▸ **What to do**
Take the entries below and print only the lines from the one with "Rechazarlas todas (36, 1327)" through the one with "剧情 (301, 1801)", exactly as they stand, both ends included.

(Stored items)
──────────

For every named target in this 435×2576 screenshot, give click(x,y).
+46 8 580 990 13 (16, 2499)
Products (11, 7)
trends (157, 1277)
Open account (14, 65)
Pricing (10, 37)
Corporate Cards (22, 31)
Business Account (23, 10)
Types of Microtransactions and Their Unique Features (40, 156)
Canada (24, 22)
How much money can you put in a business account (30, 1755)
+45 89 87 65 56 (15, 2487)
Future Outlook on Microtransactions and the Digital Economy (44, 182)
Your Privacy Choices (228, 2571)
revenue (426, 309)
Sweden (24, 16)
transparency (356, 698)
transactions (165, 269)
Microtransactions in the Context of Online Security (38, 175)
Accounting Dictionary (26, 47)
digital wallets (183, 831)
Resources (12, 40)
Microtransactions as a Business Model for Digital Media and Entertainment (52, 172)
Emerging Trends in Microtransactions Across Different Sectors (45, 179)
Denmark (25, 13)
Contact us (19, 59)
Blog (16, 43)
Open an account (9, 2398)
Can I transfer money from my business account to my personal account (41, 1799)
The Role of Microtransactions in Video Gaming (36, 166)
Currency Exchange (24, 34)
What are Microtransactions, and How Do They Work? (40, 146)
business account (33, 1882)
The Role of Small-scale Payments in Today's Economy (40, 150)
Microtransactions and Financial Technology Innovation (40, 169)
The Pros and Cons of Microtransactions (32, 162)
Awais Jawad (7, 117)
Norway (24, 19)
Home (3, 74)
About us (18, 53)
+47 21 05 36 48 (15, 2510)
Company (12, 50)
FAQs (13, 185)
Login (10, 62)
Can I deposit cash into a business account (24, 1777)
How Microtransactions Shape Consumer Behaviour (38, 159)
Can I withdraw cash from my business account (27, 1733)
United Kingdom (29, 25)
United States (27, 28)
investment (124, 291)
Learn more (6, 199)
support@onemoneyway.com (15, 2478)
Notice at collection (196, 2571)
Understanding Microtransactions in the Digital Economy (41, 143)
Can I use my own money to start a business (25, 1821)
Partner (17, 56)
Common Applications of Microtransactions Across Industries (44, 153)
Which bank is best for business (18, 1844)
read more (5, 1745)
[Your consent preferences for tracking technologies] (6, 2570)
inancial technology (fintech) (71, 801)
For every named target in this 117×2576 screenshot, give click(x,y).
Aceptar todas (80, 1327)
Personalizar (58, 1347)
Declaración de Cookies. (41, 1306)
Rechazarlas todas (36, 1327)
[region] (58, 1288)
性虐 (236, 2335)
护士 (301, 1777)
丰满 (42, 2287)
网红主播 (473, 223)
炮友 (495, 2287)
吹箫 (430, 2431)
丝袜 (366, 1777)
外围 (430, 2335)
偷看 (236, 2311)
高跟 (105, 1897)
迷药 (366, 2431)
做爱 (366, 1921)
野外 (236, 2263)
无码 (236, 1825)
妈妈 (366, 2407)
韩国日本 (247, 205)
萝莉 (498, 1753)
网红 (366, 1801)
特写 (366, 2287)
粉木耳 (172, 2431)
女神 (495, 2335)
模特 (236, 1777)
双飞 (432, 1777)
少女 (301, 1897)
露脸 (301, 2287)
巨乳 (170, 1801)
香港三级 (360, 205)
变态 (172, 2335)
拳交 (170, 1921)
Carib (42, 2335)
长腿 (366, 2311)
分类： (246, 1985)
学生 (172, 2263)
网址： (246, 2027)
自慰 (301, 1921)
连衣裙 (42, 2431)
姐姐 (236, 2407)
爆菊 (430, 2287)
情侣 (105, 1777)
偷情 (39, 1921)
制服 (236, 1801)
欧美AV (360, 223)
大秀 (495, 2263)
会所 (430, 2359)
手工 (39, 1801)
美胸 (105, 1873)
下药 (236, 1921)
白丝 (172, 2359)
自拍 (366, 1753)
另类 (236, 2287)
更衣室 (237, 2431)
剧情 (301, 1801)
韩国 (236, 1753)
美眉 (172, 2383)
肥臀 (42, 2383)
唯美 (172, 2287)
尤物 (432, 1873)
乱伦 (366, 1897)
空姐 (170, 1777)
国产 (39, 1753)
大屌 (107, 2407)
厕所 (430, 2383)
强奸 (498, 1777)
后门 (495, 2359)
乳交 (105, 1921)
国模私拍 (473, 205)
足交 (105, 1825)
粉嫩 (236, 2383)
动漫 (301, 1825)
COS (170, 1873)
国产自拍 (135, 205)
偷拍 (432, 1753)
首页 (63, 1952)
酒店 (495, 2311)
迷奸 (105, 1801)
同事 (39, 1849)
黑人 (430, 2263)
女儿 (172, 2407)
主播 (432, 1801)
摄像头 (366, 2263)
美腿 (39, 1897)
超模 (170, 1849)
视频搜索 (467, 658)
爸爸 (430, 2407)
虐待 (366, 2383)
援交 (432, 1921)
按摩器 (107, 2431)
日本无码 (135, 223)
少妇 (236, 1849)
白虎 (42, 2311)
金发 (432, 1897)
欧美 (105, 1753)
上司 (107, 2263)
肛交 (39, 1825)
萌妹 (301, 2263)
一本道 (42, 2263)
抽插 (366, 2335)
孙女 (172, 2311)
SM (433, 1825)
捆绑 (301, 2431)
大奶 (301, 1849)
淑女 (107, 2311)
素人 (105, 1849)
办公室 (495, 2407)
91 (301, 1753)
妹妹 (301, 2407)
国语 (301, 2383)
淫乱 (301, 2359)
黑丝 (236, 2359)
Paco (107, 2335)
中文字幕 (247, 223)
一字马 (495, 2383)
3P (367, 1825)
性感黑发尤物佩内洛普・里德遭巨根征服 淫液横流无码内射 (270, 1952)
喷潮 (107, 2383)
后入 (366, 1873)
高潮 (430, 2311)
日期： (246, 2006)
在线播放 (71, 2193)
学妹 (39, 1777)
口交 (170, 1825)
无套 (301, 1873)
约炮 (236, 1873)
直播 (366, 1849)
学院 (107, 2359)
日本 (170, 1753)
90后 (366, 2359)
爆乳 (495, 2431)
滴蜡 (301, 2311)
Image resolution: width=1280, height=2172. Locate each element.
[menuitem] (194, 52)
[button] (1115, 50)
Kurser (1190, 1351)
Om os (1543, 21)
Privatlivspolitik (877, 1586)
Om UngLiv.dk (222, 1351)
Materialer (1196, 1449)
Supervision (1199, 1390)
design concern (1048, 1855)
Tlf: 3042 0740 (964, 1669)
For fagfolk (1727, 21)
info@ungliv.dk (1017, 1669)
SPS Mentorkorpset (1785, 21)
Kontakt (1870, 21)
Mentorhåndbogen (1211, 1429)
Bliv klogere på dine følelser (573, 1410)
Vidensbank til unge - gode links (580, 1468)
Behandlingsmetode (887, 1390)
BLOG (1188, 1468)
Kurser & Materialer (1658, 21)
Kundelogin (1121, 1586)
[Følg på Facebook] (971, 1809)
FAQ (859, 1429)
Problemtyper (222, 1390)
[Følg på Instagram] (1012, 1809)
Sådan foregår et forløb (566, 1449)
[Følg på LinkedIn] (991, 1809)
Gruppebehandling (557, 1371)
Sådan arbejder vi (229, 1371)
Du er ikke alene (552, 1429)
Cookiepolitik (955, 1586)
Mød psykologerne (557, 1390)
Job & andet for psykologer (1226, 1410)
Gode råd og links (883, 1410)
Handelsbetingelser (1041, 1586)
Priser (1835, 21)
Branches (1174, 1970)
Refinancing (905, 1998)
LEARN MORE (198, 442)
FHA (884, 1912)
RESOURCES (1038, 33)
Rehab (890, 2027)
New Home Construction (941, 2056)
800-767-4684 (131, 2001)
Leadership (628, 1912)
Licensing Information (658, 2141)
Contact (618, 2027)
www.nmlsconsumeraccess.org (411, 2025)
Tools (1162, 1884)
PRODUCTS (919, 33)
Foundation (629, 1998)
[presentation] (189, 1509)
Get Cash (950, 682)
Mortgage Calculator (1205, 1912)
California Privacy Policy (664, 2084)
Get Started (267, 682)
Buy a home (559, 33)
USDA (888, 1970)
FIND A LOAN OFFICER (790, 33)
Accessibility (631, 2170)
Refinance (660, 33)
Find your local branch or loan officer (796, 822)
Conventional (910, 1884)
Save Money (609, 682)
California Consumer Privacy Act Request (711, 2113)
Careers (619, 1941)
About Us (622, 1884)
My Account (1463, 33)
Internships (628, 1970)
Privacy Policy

──────────

▸ **Written solution**
Rechazarlas todas (36, 1327)
[region] (58, 1288)
性虐 (236, 2335)
护士 (301, 1777)
丰满 (42, 2287)
网红主播 (473, 223)
炮友 (495, 2287)
吹箫 (430, 2431)
丝袜 (366, 1777)
外围 (430, 2335)
偷看 (236, 2311)
高跟 (105, 1897)
迷药 (366, 2431)
做爱 (366, 1921)
野外 (236, 2263)
无码 (236, 1825)
妈妈 (366, 2407)
韩国日本 (247, 205)
萝莉 (498, 1753)
网红 (366, 1801)
特写 (366, 2287)
粉木耳 (172, 2431)
女神 (495, 2335)
模特 (236, 1777)
双飞 (432, 1777)
少女 (301, 1897)
露脸 (301, 2287)
巨乳 (170, 1801)
香港三级 (360, 205)
变态 (172, 2335)
拳交 (170, 1921)
Carib (42, 2335)
长腿 (366, 2311)
分类： (246, 1985)
学生 (172, 2263)
网址： (246, 2027)
自慰 (301, 1921)
连衣裙 (42, 2431)
姐姐 (236, 2407)
爆菊 (430, 2287)
情侣 (105, 1777)
偷情 (39, 1921)
制服 (236, 1801)
欧美AV (360, 223)
大秀 (495, 2263)
会所 (430, 2359)
手工 (39, 1801)
美胸 (105, 1873)
下药 (236, 1921)
白丝 (172, 2359)
自拍 (366, 1753)
另类 (236, 2287)
更衣室 (237, 2431)
剧情 (301, 1801)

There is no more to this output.